■ **TESTO DA LEGGERE**:
********
Abbiamo combattuto tanto per le difficoltà del lavoro, alle volte al limite della legalità, con una complicità sottile e presente che non aveva bisogno di essere sottoscritta. Ci capivamo al volo, anche in mezzo alla gente e senza parlarci. Ridevamo, e anche tanto, grazie all'autoironia che ci contraddistingueva, al limite della sconcezza e anche oltre. Ma c'era una parte delle nostre vite che rimaneva circoscritta dietro una linea sottile che nessuno di noi ha mai valicato, per reciproco rispetto.
Lillo Miliano (a centro seduto) con gli amici sposi Franco Quartararo e Rosalba Barbera
Dopo il funerale, ho visto il vero volto dei cosiddetti "amici": minuscoli individui affetti da protagonismo, interessi, opportunismo e bassezza umana. Non sono più entrato nello studio neanche a riprendere le mie cose, tranne quando fui costretto da un revisore dei conti, per un contenzioso conclusosi dopo da sua morte.
Ho provato un disagio immenso, forse perché non ho valorizzato più di tanto quell'amicizia quando era in vita. Lui non c'è più, e nella rielaborazione della perdita ho imparato a dare un peso diverso all'amicizia. Conosco sempre più gente (la mia agenda sta esplodendo) ma ho sempre meno amici, e quei pochi che ho me li tengo stretti o li coltivo, come si usa dire... scusa la metafora ma, anche Tu sei nel mio orticello.
Gli amici prima di tutto devono condividere passioni, hobbies e interessi comuni, anche se si frequentano parrocchie diverse. Amicizia è affinità intellettuale anche se culturalmente distanti; è anche la capacità di dare apporto interiore l'altro, come un buon libro, senza preconcetti e integralismi.
********
■ **COMPITO SCRITTO 1**:
Secondo il testo sull'amicizia, che cosa devono condividere prima di tutto gli amici?
■ **COMPITO SCRITTO 2**:
Prosegui il testo sull'amicizia dal punto in cui si ferma.
Le righe sono materiale a sé, distinto dal testo sull'amicizia.
********
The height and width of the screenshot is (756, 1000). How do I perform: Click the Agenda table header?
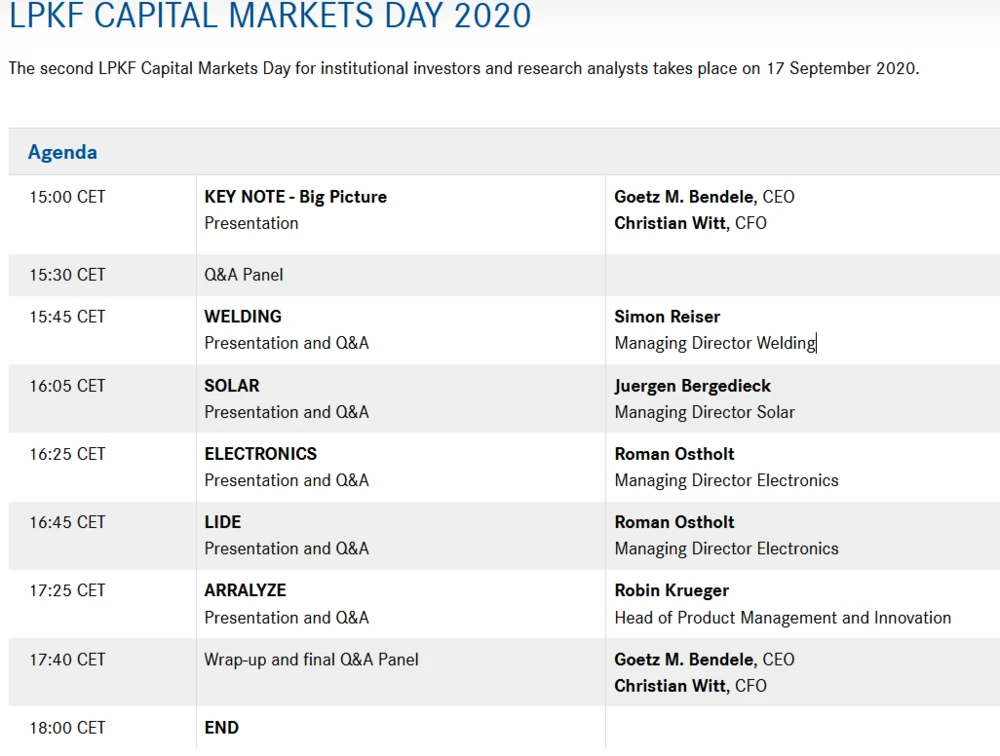click(63, 153)
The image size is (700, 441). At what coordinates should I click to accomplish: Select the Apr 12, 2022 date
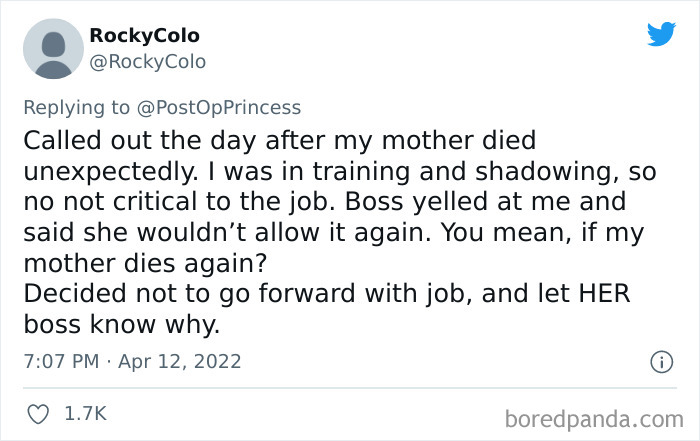[180, 360]
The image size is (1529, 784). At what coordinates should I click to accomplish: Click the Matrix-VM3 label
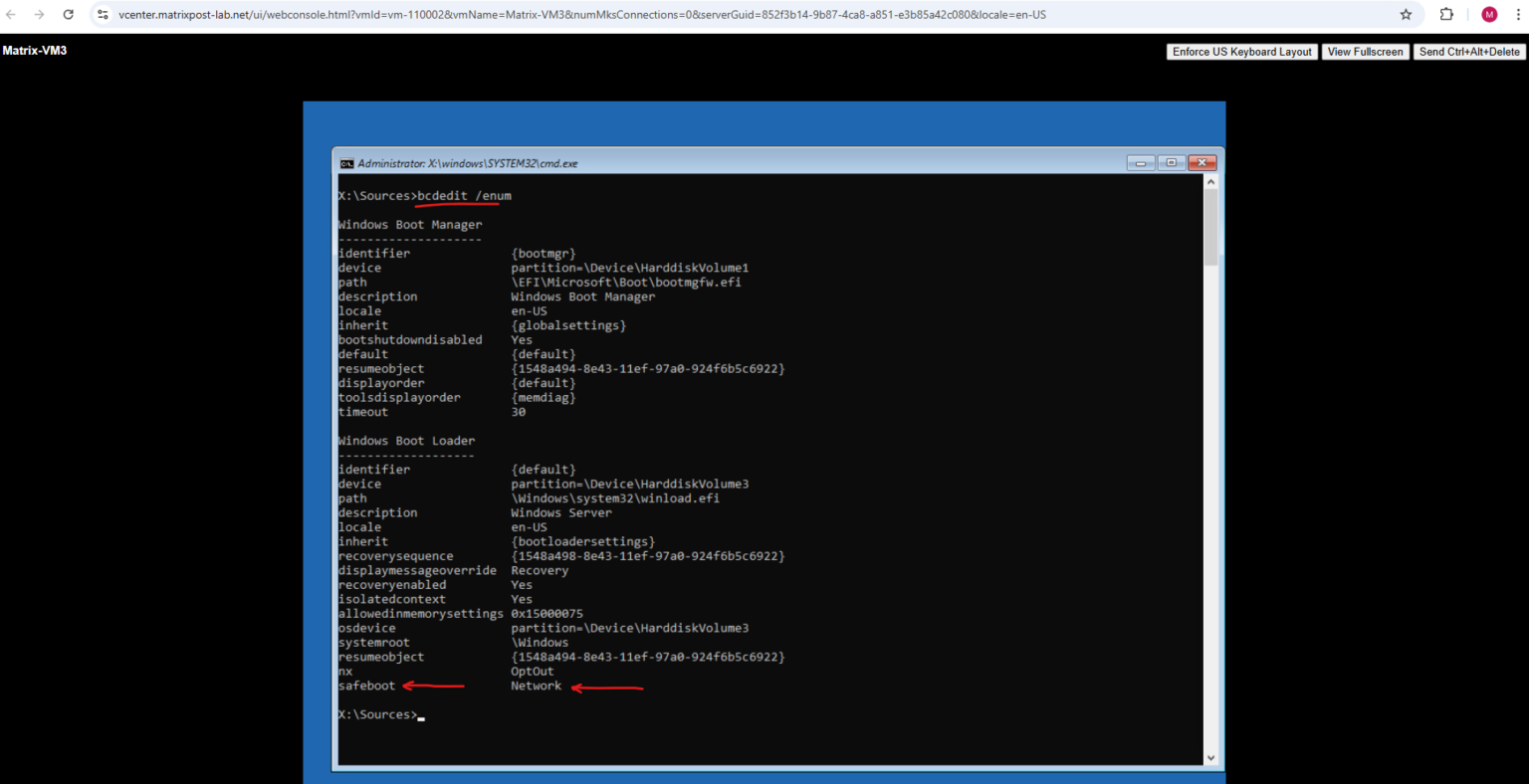33,49
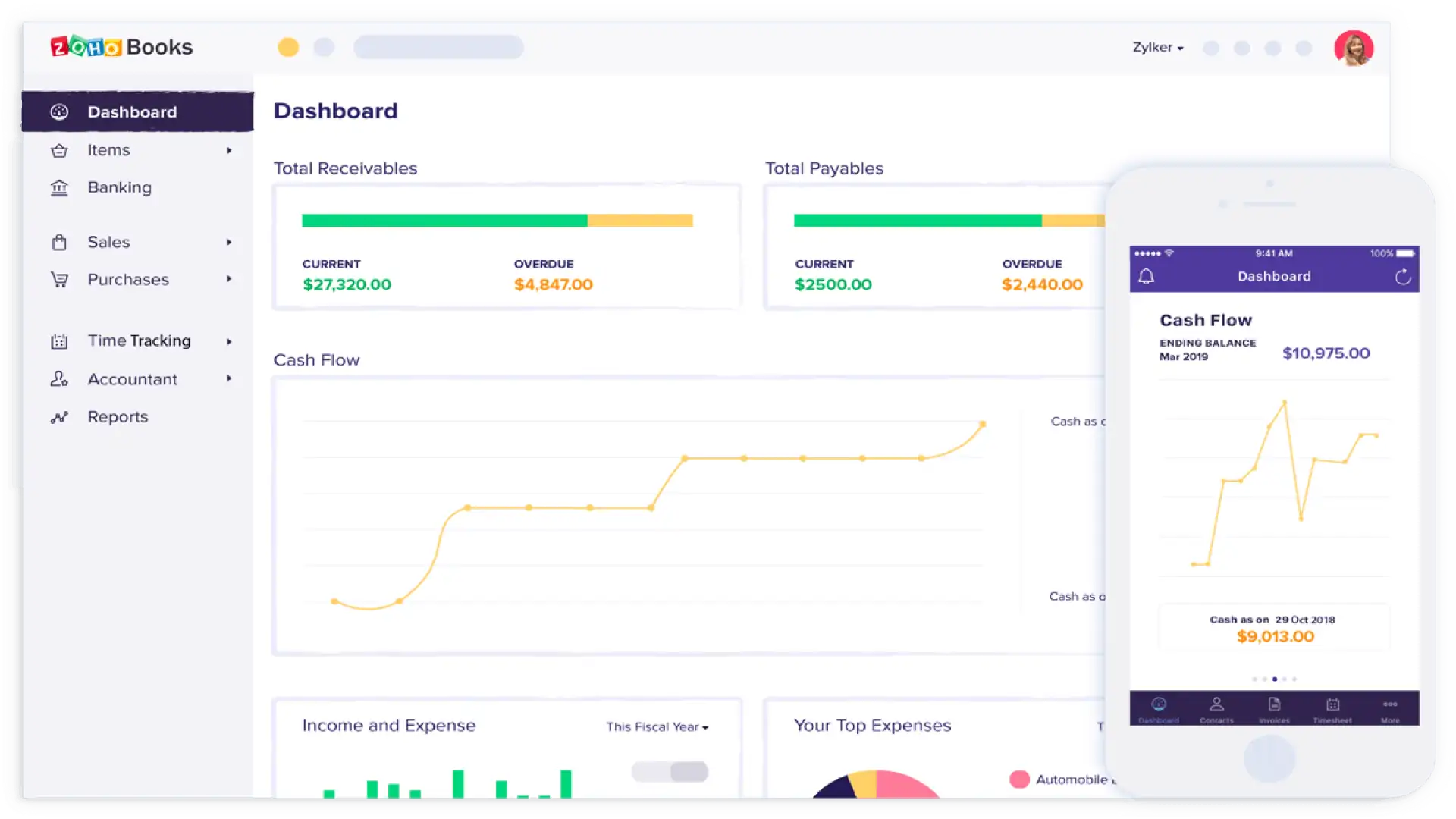Expand the Sales submenu arrow

[227, 242]
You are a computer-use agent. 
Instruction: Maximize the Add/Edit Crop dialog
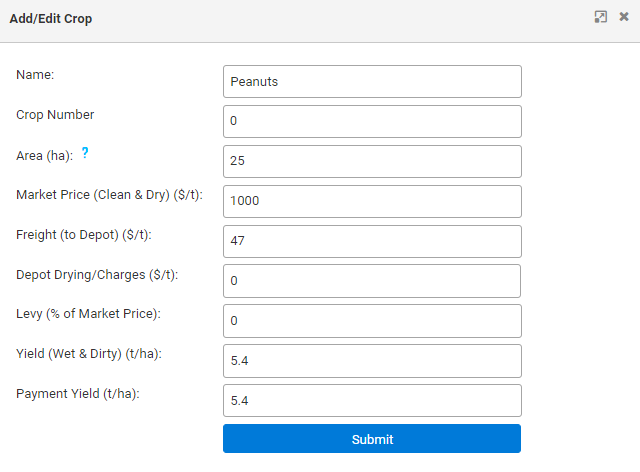point(601,17)
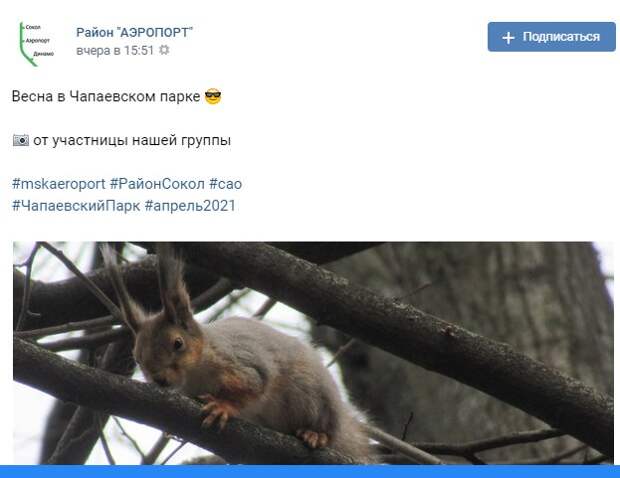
********
■ **RISPOSTA 1**:
Passioni, hobbies e interessi comuni.

■ **RISPOSTA 2**:
Non ho mai saputo dove fosse sepolto, finché tre anni fa venni a sapere da Dino, un comune amico che vive a Ribera, il punto esatto della sepoltura. Dino ci accompagnò (ero con mia moglie che da anni mi diceva di cercare la tomba) e finalmente abbiamo spiritualmente riincontrato l'amico che ci ha lasciati (suo malgrado). In quel momento è stato come se un'anima si staccasse dal purgatorio e filasse in paradiso. Non so se fosse la sua ma, mi sono sentito in pace con me stesso. Avevo chiuso un cerchio.
Non so se darei un braccio per un amico...
dovrebbe essere uno con la "a" maiuscola, ma ripetere un'esperienza lunga 30 anni di tale intensità, una seconda volta nella vita, non credo sia possibile...
intanto, lascio la porta aperta.... non si sa mai!
Meno 8 alla partenza per la Spagna. Temo che l'unico "sollazzo" ispanico sarà fare schioccare la frusta come fanno i domatori di leoni al circo...
Spero di tornar sano... di mente.
Qui la primavera è arrivata di botto. Il termometro è salito di 6°C in una notte!
Abbraccioni a gogò.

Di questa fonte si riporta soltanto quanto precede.